Front. Med., 09 November 2018 |

Pemphigus Foliaceus—Repeated Treatment With Rituximab 7 Years After Initial Response: A Case Report

Magdalena Kraft and Margitta Worm*
  • Department of Dermatology, Venerology and Allergology, Allergy-Center-Charité, Charité–Universitätsmedizin Berlin, Berlin, Germany

Pemphigus foliaceus is an autoimmune skin disease mediated by autoantibodies directed against desmoglein-1 located in the upper epidermal layer. Rituximab, a monoclonal anit-CD20 antibody depleting b-cells, offers an effective treatment possibility for therapy-resistant pemphigus foliaceus. Here, we present the case of 55-year-old man who did not respond sufficiently to conventional treatment with prednisolone, azathioprine, and cyclophosphamide, but underwent almost complete remission after rituximab treatment. The patient relapsed 7 years later, and a repeated course of rituximab infusions led to a partial remission.


Pemphigus foliaceus is a rare, autoimmune blistering skin disease with an estimated incidence of < 1 million individuals in the USA and Europe (1). It is caused by autoantibodies directed against desmoglein-1 (Dsg-1), a glycoprotein important for intercellular adhesion between keratinocytes (2, 3). The disease manifests as erythematous papules, plaques, and erosions with scaly crusts. The involvement of seborrheic skin areas is typical for the disease. The loss of adhesion occurs in the upper epidermal layers and is limited to the skin with no mucosal involvement; this is attributable to the expression pattern of Dsg-1 and distinguishes pemphigus foliaceus from the more common pemphigus vulgaris (4, 5).

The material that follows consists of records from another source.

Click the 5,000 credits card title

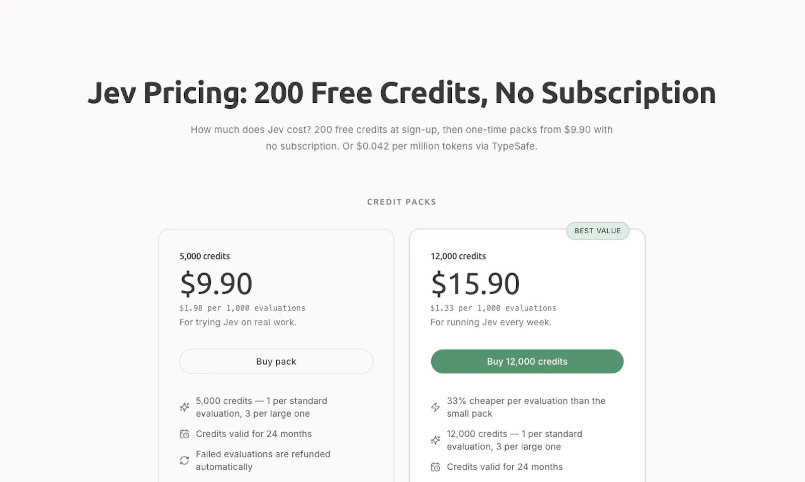[x=205, y=256]
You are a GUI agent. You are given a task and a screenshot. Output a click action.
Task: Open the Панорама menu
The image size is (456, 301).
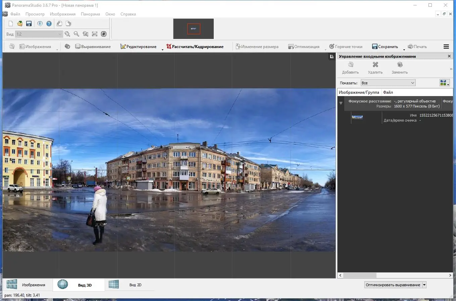pos(90,14)
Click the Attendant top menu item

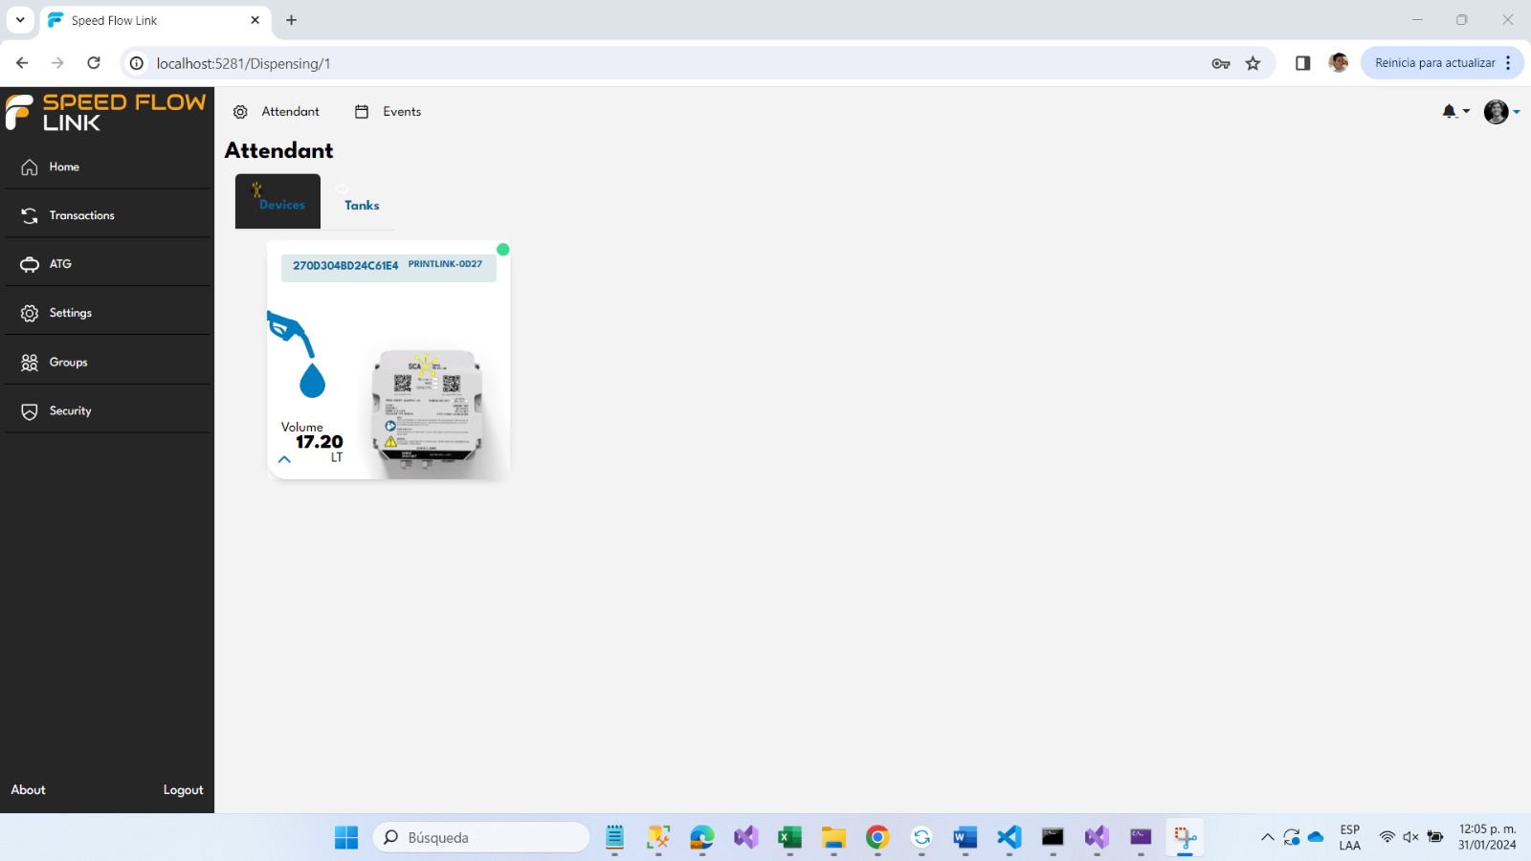(x=277, y=112)
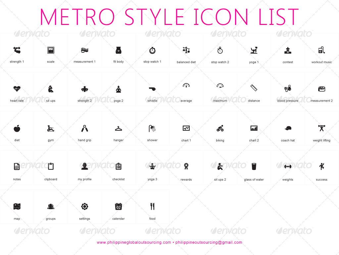
Task: Click the biking icon
Action: click(220, 128)
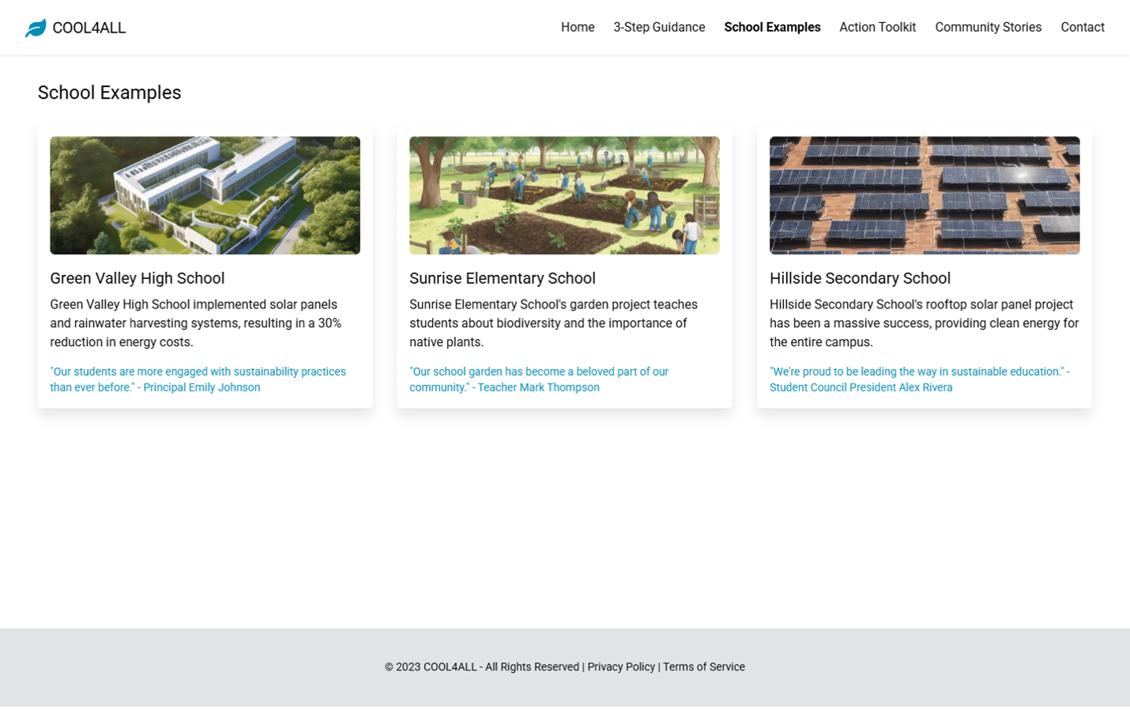Viewport: 1130px width, 710px height.
Task: Click Green Valley High School building image
Action: pyautogui.click(x=205, y=195)
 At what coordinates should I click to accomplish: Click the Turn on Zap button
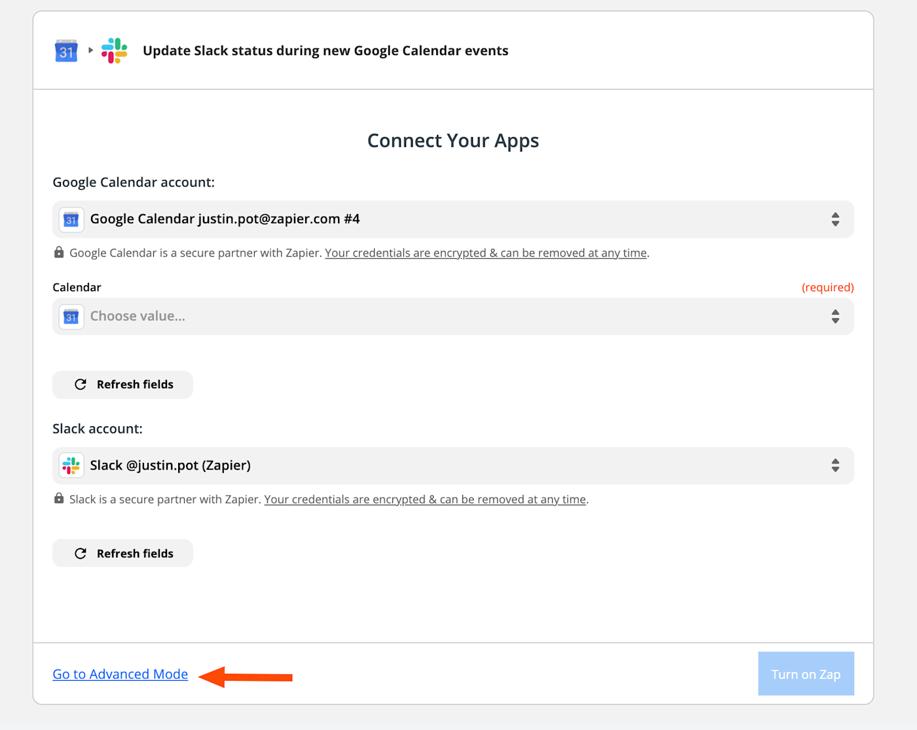point(806,674)
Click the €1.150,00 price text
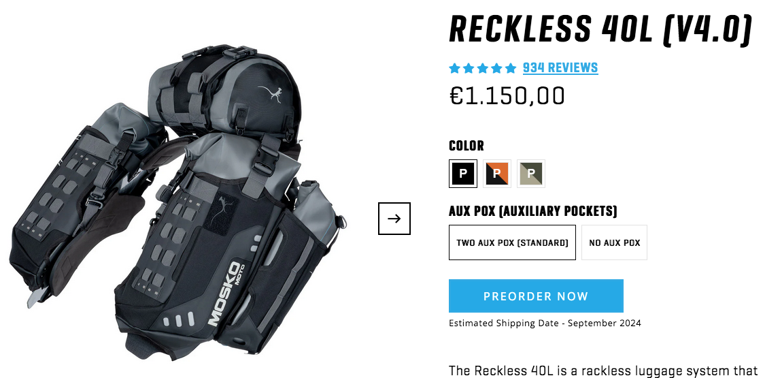The width and height of the screenshot is (780, 378). [507, 96]
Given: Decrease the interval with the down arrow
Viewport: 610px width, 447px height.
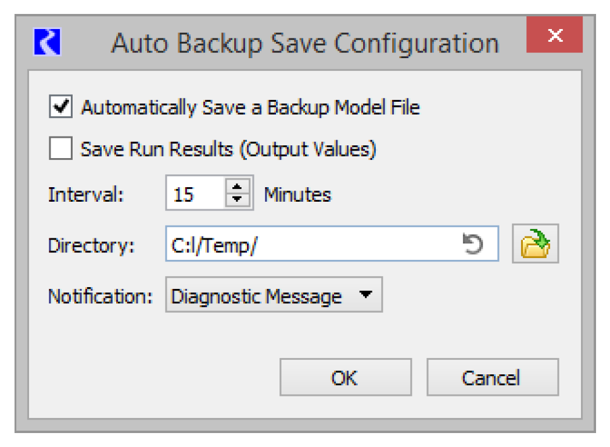Looking at the screenshot, I should click(x=237, y=199).
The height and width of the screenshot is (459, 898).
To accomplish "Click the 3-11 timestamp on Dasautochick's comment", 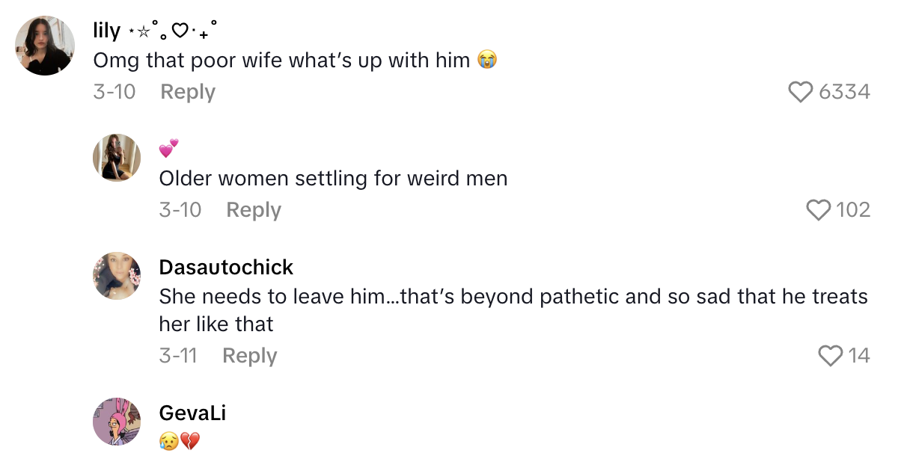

Glucocorticoids are the first-line treatment for pemphigus foliaceus. Treatment with other immunosuppressants such as azathioprine, mycophenolate mofetil or methotrexate, is also well-established (6). Recent data suggest that a b-cell-depleting therapy with rituximab is highly effective in treating pemphigus vulgaris, but also pemphigus foliaceus (710). Here, we describe the case of a patient suffering from a therapy-resistant pemphigus foliaceus; the patient was in remission for 7 years after initial rituximab treatment and responded well to the repeated treatment.

Case Presentation

A 55-year-old man with a history of progressing skin lesions over the past 8 months visited our department for the first time in spring 2011. The clinical examination revealed multiple erythematous papules and plaques with crusts on his back, chest, face, and scalp (about 40% of body surface area was involved) with no mucosal involvement (Figure 1). The patient presented no other symptoms and had no chronic diseases or allergies. His blood tests revealed a highly elevated Dsg1 antibody level (130 U/ml; normal range < 20 U/ml) and a slightly elevated γ-glutamyltransferase level. Differential blood count, liver enzymes, creatinine, and Dsg3 antibody level were within the normal range. Histological examination of the patient's skin biopsy revealed an inflammatory infiltrate, eosinophilic spongiosis, and superficial epidermal blister formation.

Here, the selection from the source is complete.